Posted: August 20, 2014

THE TINY cameras are disguised as alarm clocks, teddy bears and cereal boxes, designed to keep an eye on the people baby-sitting children or caring for elderly loved ones.

Members of one Bucks County family, according to police, had suspected that Ruth Reed, 90, a relative with Alzheimer's disease, was being mistreated at an assisted-living facility. So they bought a "nanny cam" a year ago and moved her to a facility in Yardley.

For 10 months, everything at the Arden Courts residential assisted-living facility on Stony Hill Road was fine, police said. But two months ago, Reed's daughter noticed a bruise on her mother's head - and, later, bruising near her left eye.
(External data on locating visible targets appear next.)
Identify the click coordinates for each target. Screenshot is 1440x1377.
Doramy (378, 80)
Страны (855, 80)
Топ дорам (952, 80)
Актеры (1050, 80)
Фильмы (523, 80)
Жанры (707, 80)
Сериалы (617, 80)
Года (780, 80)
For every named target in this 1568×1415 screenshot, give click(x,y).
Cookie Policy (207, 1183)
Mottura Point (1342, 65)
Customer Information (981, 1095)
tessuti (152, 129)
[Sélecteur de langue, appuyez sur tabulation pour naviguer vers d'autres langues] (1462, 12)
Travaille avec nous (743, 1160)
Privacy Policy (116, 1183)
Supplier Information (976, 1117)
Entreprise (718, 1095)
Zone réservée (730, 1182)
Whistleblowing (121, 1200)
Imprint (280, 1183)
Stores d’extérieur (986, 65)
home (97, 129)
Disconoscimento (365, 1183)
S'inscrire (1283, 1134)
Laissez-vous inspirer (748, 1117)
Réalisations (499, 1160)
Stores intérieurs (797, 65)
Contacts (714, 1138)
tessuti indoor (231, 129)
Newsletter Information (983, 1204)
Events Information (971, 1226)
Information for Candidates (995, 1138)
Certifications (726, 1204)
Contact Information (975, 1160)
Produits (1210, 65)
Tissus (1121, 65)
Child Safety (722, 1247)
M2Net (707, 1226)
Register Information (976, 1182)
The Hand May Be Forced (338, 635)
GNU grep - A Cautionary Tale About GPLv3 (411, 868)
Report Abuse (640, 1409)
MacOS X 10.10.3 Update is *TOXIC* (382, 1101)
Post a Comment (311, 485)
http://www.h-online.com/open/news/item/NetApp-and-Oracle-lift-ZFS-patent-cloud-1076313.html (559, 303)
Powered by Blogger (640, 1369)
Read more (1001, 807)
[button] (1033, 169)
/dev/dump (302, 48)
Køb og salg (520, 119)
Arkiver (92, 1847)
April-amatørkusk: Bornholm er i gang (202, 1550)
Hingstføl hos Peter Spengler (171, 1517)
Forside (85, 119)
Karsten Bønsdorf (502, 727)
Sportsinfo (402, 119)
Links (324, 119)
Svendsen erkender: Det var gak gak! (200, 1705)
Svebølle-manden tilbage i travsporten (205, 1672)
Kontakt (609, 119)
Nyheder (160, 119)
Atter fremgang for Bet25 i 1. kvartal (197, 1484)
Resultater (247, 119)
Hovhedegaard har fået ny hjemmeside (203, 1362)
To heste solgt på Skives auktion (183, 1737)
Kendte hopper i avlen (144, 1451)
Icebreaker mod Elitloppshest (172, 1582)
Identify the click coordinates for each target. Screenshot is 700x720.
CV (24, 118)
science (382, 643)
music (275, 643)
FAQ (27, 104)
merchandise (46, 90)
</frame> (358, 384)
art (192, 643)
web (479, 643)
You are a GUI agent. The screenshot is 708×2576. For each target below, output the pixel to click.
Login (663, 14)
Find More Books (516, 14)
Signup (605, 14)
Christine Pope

Nine days ago, according to a court document, Reed's granddaughter saw bruises on Reed's hands and face. That's when the camera inside the clock radio in her room confirmed the family's worst fears.

"The slap was so hard that it was clearly heard on the video," Lower Makefield Township police said in the document, an affidavit of probable cause to arrest her caregiver.

Police charged Baindu Kromah, 36, of Northeast Philadelphia, a caregiver at the Yardley facility, with neglect of a caregiver-dependent person and simple assault. Cops alleged that Kromah was violent with Reed, tearing off her diapers forcefully, yanking her legs out of the bed and slapping her across the face. Kromah ignored Reed's cries and pleas for help, according to the document.

"Mrs. Reed is heard on the video screaming out in pain and crying," police said in the document.

Kromah, according to the document, had been working the weekend night shift at the facility since October, and told police that Reed was fighting her, but investigators found no evidence of that in the videos. Kromah was released on bail and is scheduled for a court appearance on Aug. 27. Neither Kromah nor her lawyer returned calls seeking comment yesterday.

A relative of Reed's declined to comment when reached at home yesterday.

Sgt. Brian Omlor, a Lower Makefield police detective, said the investigation "was initiated by the family."

Kelly Kessler, a spokeswoman for Arden Courts, said that background checks are done on all employees. She said that Arden Courts had worked with law enforcement on the case and had immediately suspended Kromah.

According to its website, Arden Courts specializes in dementia and Alzheimer's care and has locations throughout the country, including several in Pennsylvania and New Jersey.

A 2007 Inquirer investigation found that an Arden Courts facility in Monroeville, outside Pittsburgh, had a history of allegations including the sexual assault of a patient by a minister who worked as a caregiver there, more than a dozen cases of patient-on-patient violence and three alleged instances of abuse by staff.

In 2010, Rita Ellinger, 85, was killed by a fellow patient about whom her family said she had complained at an Arden Courts facility in Whippany, Morris County, N.J., the Associated Press reported.

In March, Lawrence Bollettini, 87, died of hypothermia after he was found outside an Arden Courts facility in Cherry Hill, where he was a resident.